### EXERCISE BRIEF
Within the entries below, output exactly the lines between the line containing "Screen dimensions: 1441x761" and the line containing "At what coordinates", inclusive, and omit any picture.

### ENTRIES SUPPLIED
━━━━━━━━━━━━━━━━━━━━

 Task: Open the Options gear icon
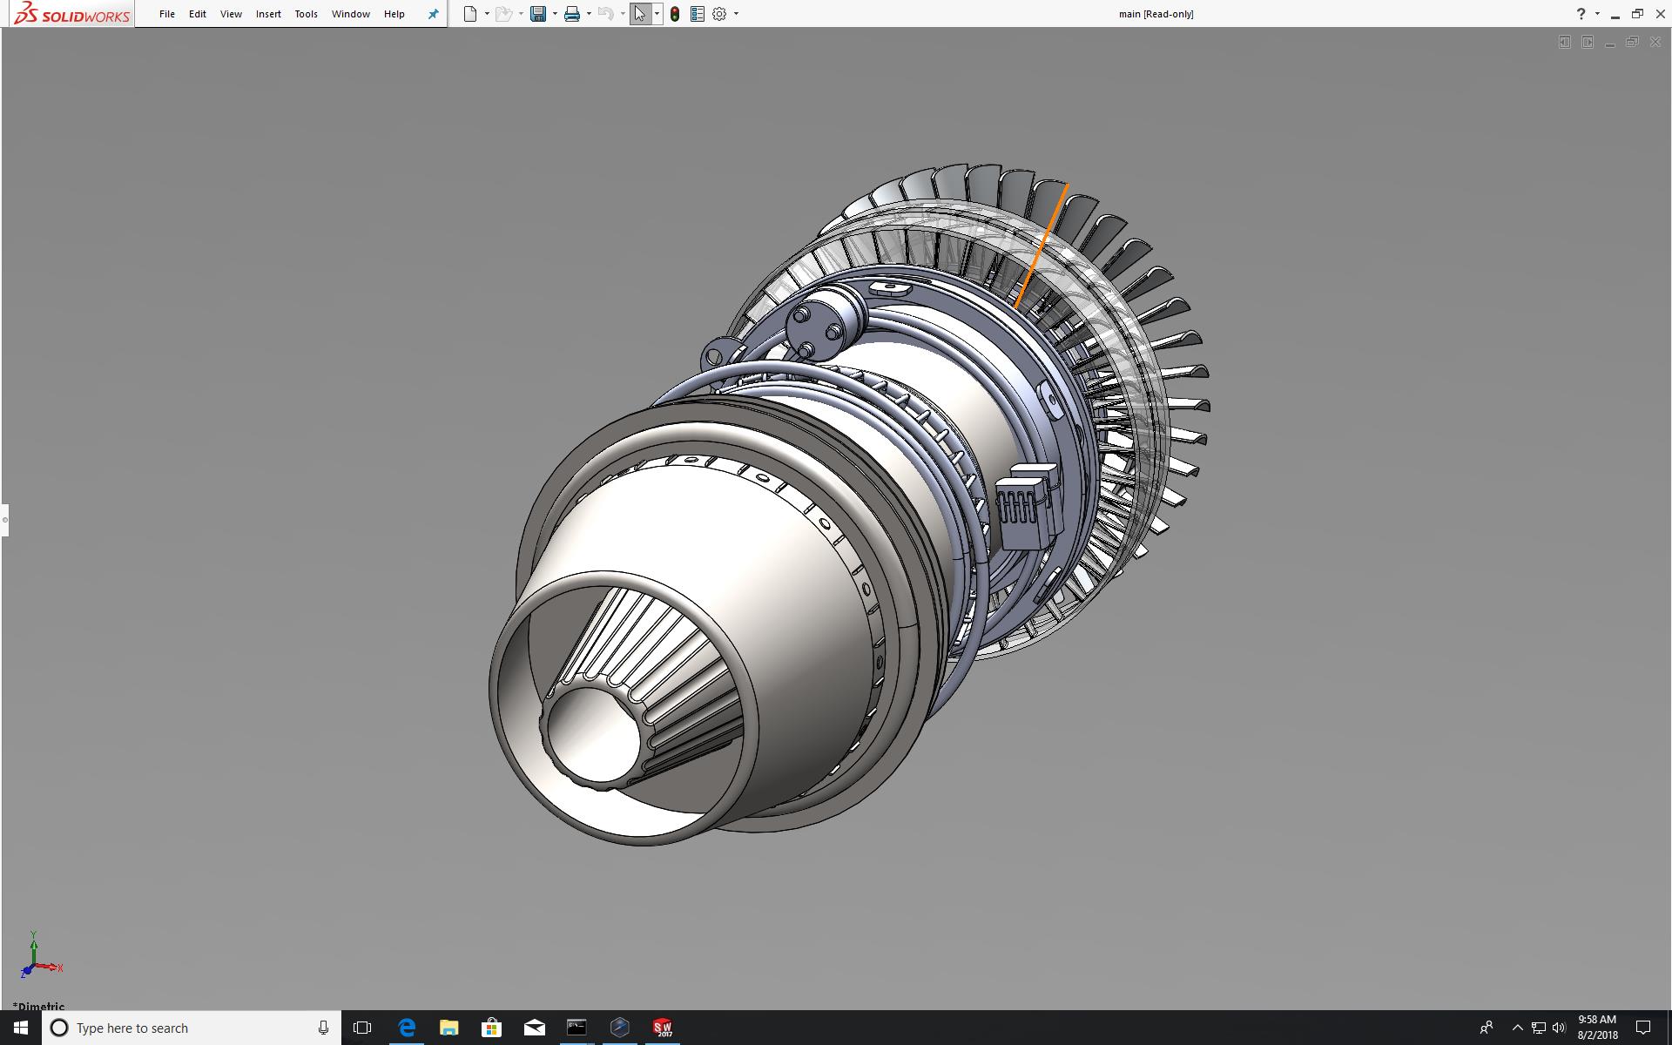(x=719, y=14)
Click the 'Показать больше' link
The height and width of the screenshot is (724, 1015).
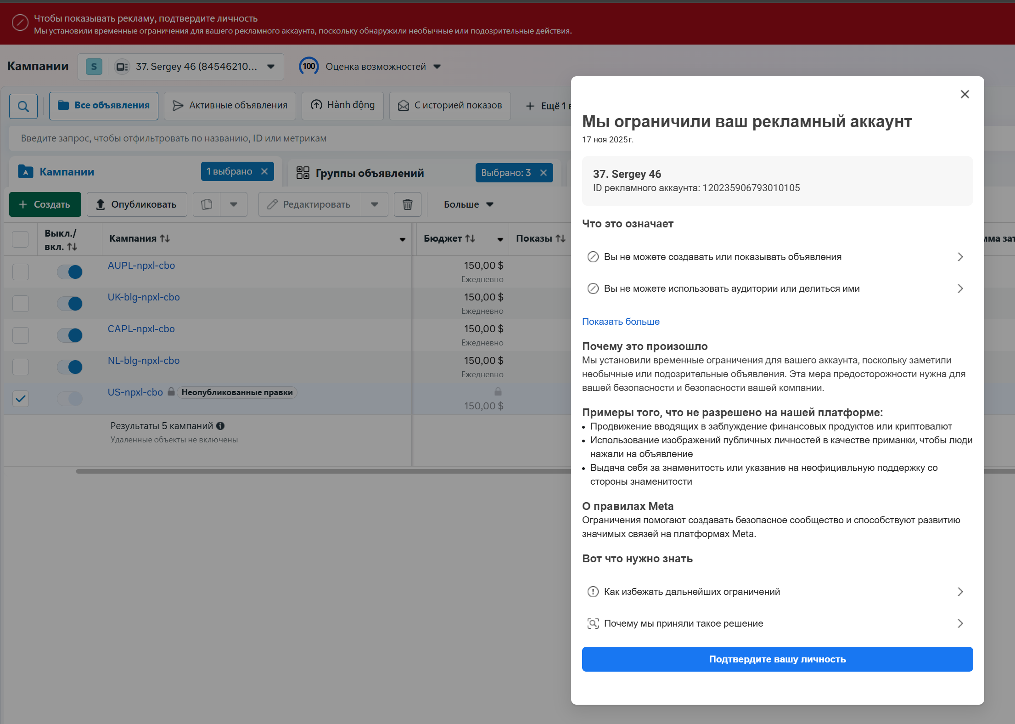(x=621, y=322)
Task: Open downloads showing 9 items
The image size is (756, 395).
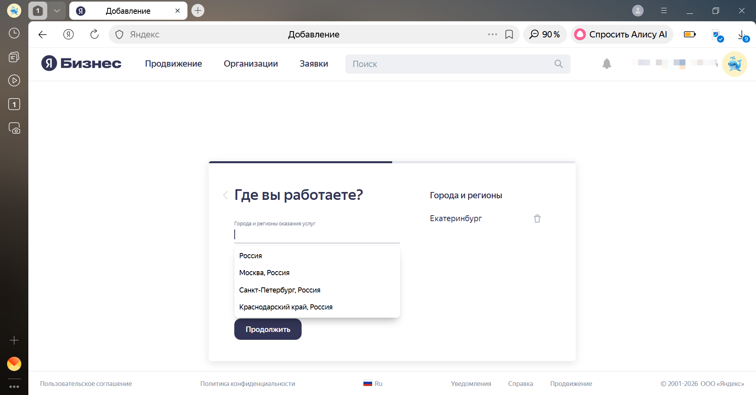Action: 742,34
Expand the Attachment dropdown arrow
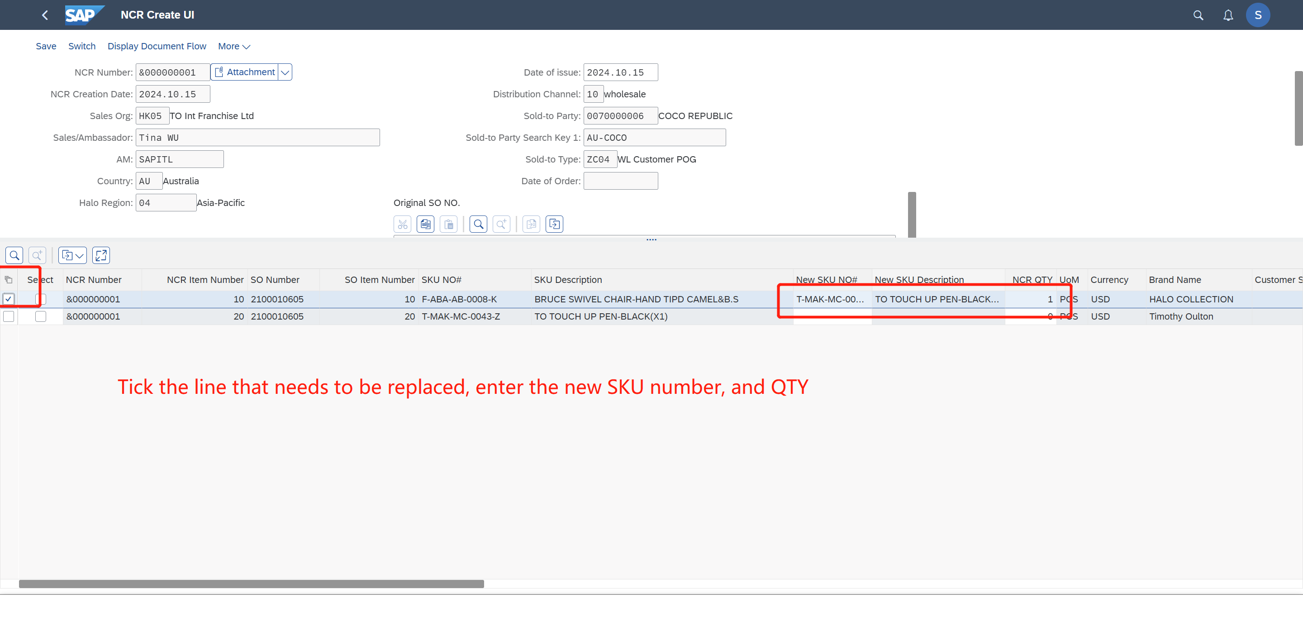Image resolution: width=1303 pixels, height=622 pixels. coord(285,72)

━━━━━━━━━━━━━━━━━━━━

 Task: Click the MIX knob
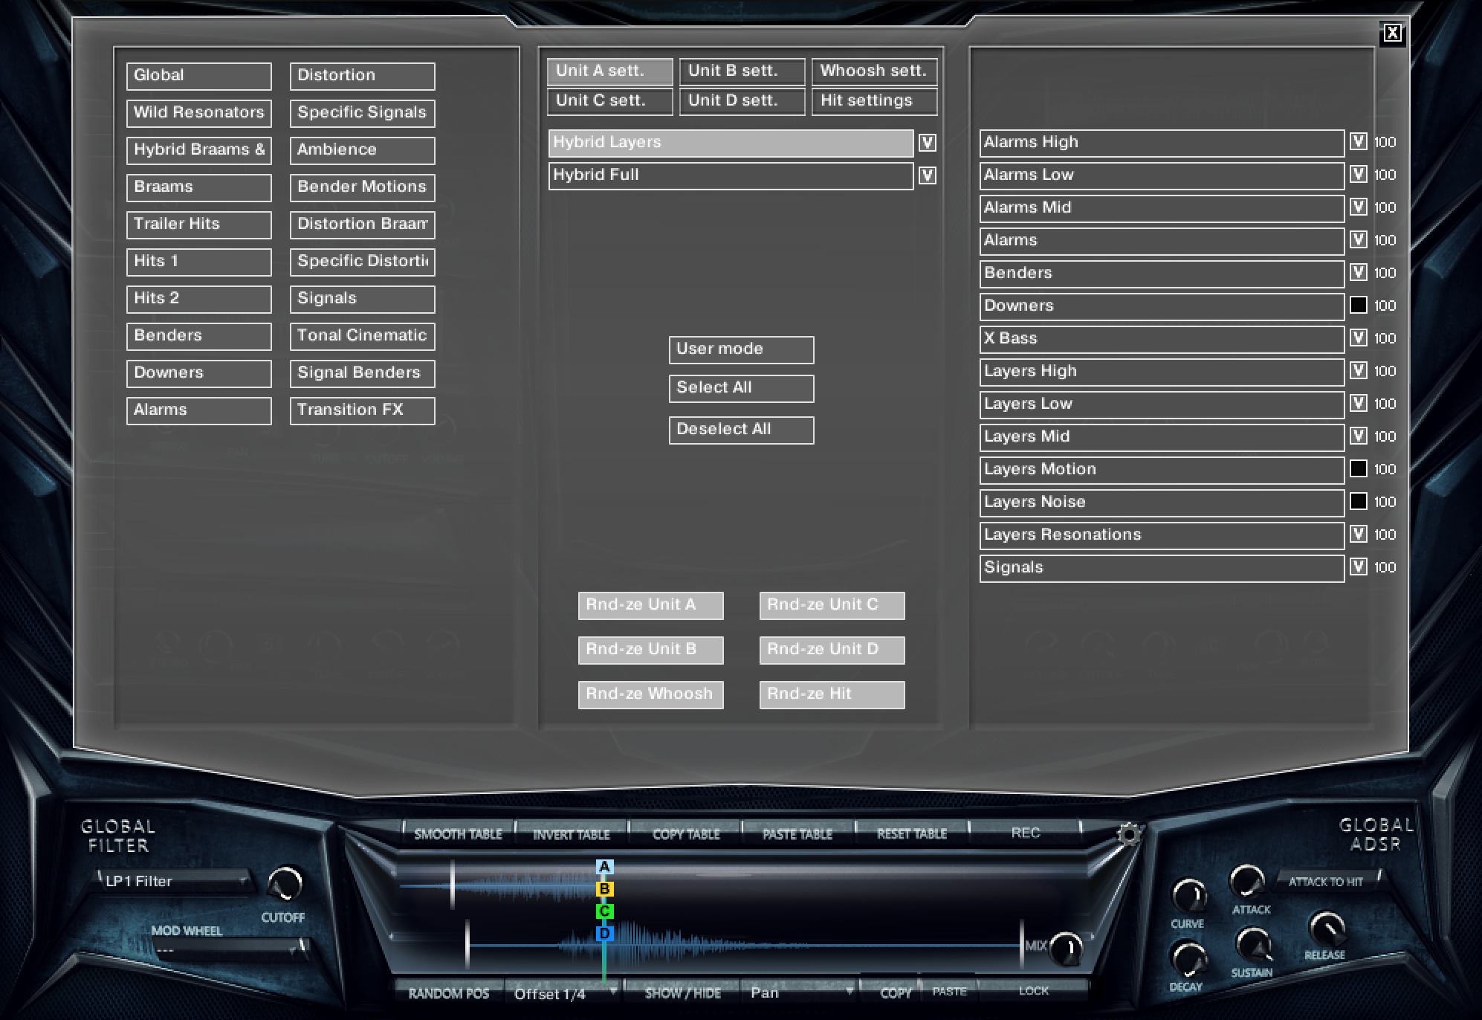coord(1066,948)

━━━━━━━━━━━━━━━━━━━━

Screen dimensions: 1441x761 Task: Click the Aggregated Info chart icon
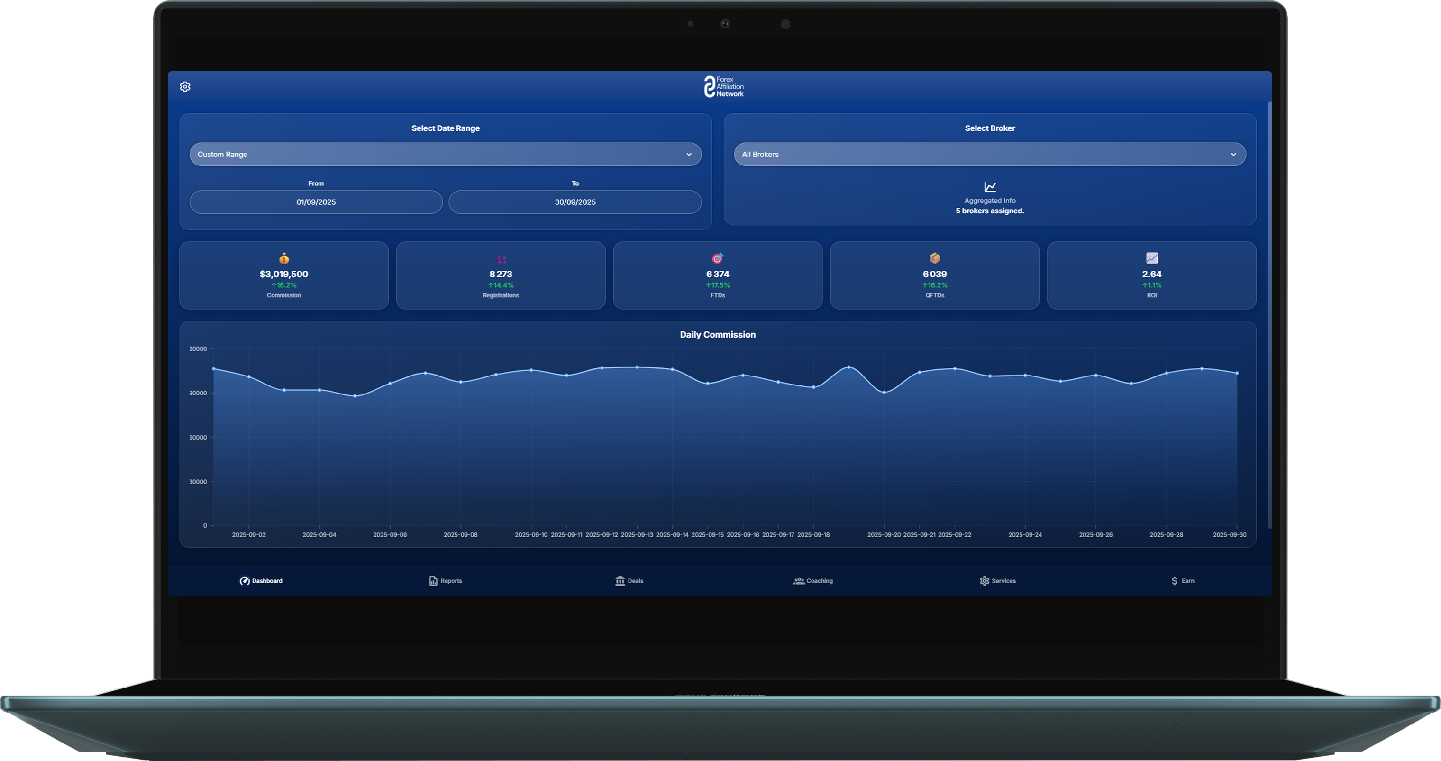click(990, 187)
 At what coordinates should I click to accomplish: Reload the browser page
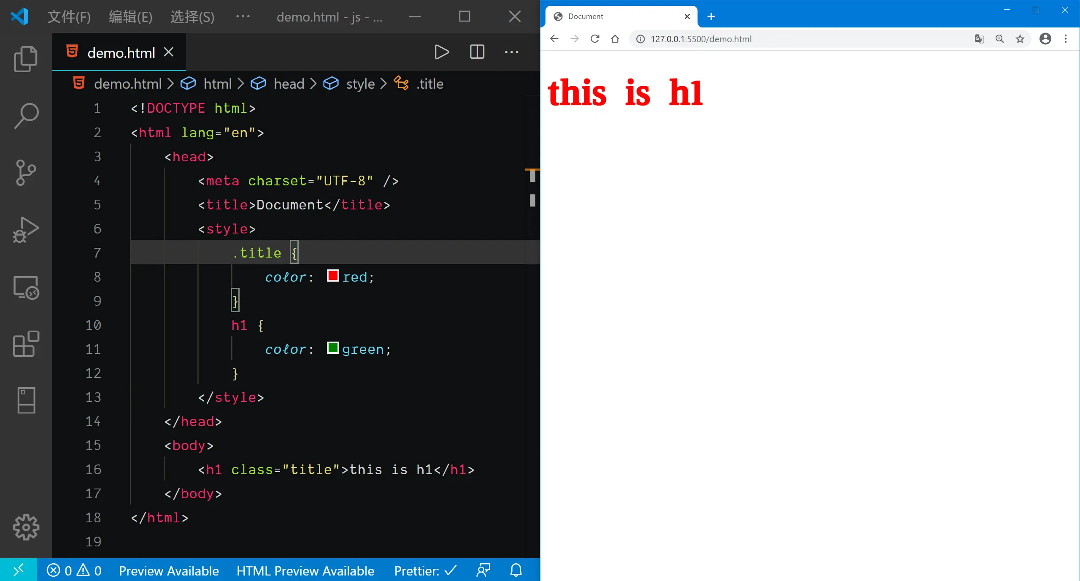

━━━━━━━━━━━━━━━━━━━━

### EXERCISE OUTPUT
Screen dimensions: 1441x761 Task: Click the Aggregated Info chart icon
click(990, 187)
 At what coordinates should I click to accomplish: Reload the browser page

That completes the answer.